TPTs allow you to maximize the amount of learning that can take place by getting every student involved, instead of just calling on a few kids.
Persida explains, “They started off as a recommendation for teachers working with ELLs, to help students focus by keeping them accountable. The Total Participation Techniques are ways to get evidence that every single student is with you at the same time and ensure they’re using higher-order thinking.”
How “the ripple” can provide access to higher-order thinking opportunities for all students
“One of the things that we tend to fall back on as teachers is the traditional Q&A, where we shoot out a question, and basically whoever raises their hand gets to answer the question. Total Participation Techniques is flipping that,” says Persida.
Picture a ripple in the water. It starts with the initial plunk of a pebble in a pond, which would be every individual student being accountable to answering the question or prompt. From there, it ripples out into pairs or small groups, and then from there, the outer ripple of addressing the whole group with a traditional Q&A.
Persida explains that the ripple effect is especially important when we’re talking about higher-order thinking skills, because higher-order prompts require more time for students to process, particularly with kids who are shy, have special needs, are gifted, or are English language learners particularly. The ripple gives them time. “Total Participation Techniques are kind of all using that mentality where we first start with the individual, and then we ripple out.”
If you want to find out what students know, calling on them in class should be the last thing you do
Persida explains that there ARE instances when you can simply call on students, but not for higher-level thinking prompts that require more time to process.
“The whole idea behind The Ripple is that I am no longer just calling on a kid. When the question is something that I want every student to show me evidence that they understand, then calling on someone is going to be the last thing I do.
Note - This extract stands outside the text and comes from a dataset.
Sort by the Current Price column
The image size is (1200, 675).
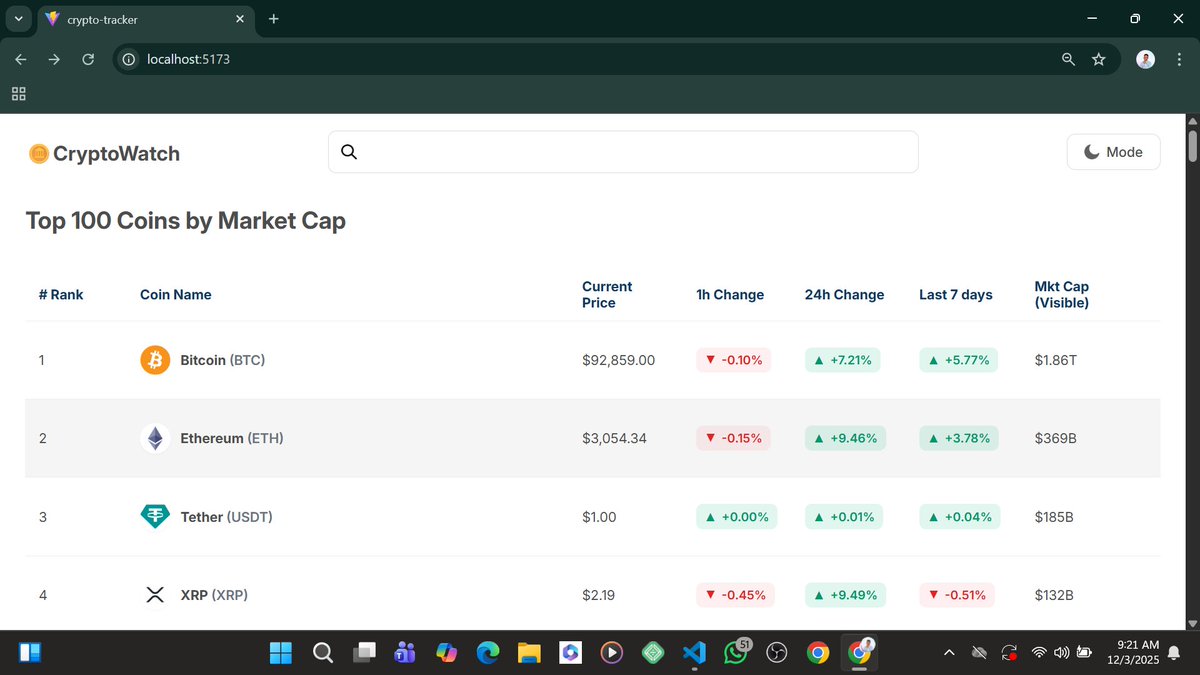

I’m first going to want to get evidence from every individual student, and then I’m going to let them process it together quickly, and then it’s OK to call on them.
“When you call on a student, everyone else is off the hook. It’s really got to be a mindset of, ‘I want evidence that every student is learning. How am I going to do that?’ When it’s important enough for everyone to learn, you ought to make sure that every single student is going to give you that evidence.”
5 examples of Total Participation Techniques you can use right away
Figuring out if every student is learning can be simple. There are Total Participation Activities that will take a long time, and can even comprise the majority of the class period, but there are others that will take two minutes.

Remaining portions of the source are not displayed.